Importance of Inventory in the Production Process – definition | inventory | production process

Importance of Inventory in the Production Process

Inventory is the materials required for production and must be accounted for carefully to avoid disruptions. Identify concerns for having too much or too little inventory, and how to maintain a perfect balance for production.

Inventory Defined
If you are in the business of making things, then having good control of your inventory is very important. The word inventory here is defined as the materials needed to make products, in-process products, and finished products. Imagine that you are the owner of a business called Sticker Books. You make small books filled with stickers. Your inventory includes the sticker sheets you use to print your stickers on, the book binding materials needed to make your books, and the book covers, to name a few. The materials you use to make your sticker books and the sticker books themselves are considered your inventory. Managing your inventory is an important part of your production process because having too much or too little can mean your business is losing money.

Too Much Inventory
If your business has too much inventory, then you lose money. When you have too much inventory, it means that your business is making more products than it is selling. You are losing money by purchasing and making too many products. All the products that don’t sell cost you money in the materials needed to make them and in storage for them. You’ve also lost precious time you could have used to develop new products that would sell.

When you first started your company, Sticker Books, you thought your customers would love the sticker book with stickers of pets in it. So you made sure to make an abundance of this sticker book. You made 500 of the pet sticker books and 100 of the all the other sticker books. But, after a month, you saw that the pet sticker books didn’t sell any more than the other sticker books. You sold only 80 of the pet sticker books, 84 of the cartoon sticker books, 74 of the ocean sticker books, 100 of the dinosaur sticker books, and between 60 and 100 for all the other sticker books.

Because you only sold 80 of the pet sticker books, you are left with 420 at the end of the month. That’s a lot of sticker books that didn’t sell. It costs you $3 to make each book, so you are looking at a cost of $1260 just sitting there taking up valuable space in your warehouse. You could have spent this money on research to produce another sticker book that your customers would purchase.

Too Little
On the other hand, if you have too little inventory, then your business will lose money in lost sales. If you only made 100 of an item, and 120 people want to buy the item, then you have to turn 20 people away because you don’t have enough of the item. Multiply these 20 items by the sales price of your item, and you are looking at what you have lost in sales.

You are looking over your sticker sales for the past, and you notice that you sold out of some of the sticker books. For example, you sold 100 of 100 of the dinosaur sticker books. You think back, and you remember that your business has received several calls from people asking about the dinosaur sticker books. You had to tell them that you were sold out. You realize that not everybody calls in to ask. Because you didn’t print enough of the dinosaur sticker books, you have lost some sales.
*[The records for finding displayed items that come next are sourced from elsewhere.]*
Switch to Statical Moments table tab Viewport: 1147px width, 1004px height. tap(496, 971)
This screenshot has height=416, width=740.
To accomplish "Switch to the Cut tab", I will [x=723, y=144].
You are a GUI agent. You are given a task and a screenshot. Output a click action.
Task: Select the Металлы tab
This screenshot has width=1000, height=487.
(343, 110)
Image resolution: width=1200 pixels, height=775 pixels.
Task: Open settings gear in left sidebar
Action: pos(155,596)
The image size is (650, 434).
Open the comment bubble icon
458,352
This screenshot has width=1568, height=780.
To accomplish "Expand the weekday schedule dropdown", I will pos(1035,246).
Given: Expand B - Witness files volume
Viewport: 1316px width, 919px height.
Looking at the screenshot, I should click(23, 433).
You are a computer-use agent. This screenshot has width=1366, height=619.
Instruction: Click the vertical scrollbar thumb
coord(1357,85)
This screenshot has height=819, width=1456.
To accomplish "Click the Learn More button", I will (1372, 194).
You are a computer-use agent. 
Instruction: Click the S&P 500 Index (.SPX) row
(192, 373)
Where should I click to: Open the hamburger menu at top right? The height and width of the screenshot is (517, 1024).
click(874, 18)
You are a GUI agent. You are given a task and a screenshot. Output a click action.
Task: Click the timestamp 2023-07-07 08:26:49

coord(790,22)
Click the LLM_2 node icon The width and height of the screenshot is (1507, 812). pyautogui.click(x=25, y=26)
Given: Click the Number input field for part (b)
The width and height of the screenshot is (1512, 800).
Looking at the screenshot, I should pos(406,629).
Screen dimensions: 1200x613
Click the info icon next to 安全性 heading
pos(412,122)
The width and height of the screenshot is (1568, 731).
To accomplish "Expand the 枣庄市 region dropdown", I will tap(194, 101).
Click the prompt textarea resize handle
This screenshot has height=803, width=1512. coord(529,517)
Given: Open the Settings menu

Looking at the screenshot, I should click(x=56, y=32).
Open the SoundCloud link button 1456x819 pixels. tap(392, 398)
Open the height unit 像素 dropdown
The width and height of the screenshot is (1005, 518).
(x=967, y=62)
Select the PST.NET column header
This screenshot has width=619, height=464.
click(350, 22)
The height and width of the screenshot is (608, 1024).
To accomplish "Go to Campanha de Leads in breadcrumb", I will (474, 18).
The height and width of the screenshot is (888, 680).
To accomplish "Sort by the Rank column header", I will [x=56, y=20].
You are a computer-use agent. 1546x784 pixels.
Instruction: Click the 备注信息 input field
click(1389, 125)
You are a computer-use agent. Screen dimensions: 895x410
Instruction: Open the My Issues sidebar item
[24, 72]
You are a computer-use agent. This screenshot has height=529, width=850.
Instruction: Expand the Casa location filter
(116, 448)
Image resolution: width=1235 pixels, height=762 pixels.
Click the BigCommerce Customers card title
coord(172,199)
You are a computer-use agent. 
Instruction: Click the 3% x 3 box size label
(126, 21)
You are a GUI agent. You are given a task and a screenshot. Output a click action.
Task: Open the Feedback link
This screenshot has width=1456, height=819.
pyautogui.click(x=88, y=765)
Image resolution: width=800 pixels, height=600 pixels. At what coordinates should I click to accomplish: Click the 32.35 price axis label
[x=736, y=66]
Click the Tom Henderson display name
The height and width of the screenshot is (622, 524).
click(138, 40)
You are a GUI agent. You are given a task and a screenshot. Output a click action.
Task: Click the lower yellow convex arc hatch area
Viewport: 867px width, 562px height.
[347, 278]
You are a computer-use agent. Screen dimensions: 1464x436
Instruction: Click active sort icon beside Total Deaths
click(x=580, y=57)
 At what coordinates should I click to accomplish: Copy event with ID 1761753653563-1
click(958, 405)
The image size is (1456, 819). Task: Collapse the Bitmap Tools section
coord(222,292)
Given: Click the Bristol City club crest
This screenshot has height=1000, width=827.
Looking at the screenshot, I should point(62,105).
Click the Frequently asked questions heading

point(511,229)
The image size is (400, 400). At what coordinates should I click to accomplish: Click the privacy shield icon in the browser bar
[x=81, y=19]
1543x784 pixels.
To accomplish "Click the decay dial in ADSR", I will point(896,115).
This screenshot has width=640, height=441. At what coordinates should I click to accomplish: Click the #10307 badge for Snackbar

You review your activity log for the month and see that you received 20 phone calls and 30 emails asking about the dinosaur sticker books. That could have been 50 additional sales of the dinosaur sticker book. These sell for $5 each, so that means you have lost $250 in sales.

Just Right
When you have just the right amount of inventory, you are making enough products to meet your demand. You are not losing money because you are making too many products, and you are not losing money due to lost sales. Achieving this balance is the result of keeping good records of your sales so you can forecast, or somewhat predict, how many future sales you will have.

As Sticker Books continues to grow, you get better and better at predicting how much of each item you need per month. You see the seasonal trends that happen at certain times of the year and use this information so you can print more sticker books to sell at those times. It has been several years now since you started and had to deal with too much and too little inventory. You are now able to keep up with the demand.

You have realized that your customers don’t always purchase the things that you think they will purchase. You produce your sticker books according to what your customers want now instead of what you think they want. You have had several months where you produced just enough stickers to meet the demand. No more, no less. Your records and forecasting were spot on.

Lesson Summary
Let’s review what we’ve learned. The word inventory here is defined as the materials needed to make products, in-process products, and finished products. Keeping track of your inventory is a very important part of your production process. If you have too much inventory, you have lost money in making products that aren’t selling. If you have too little inventory, then you’re losing money from turning your customers away. Keeping good sales records and performing your forecasting just right will help you to make enough product to meet your demand. This will help you save and earn the most money to grow your business.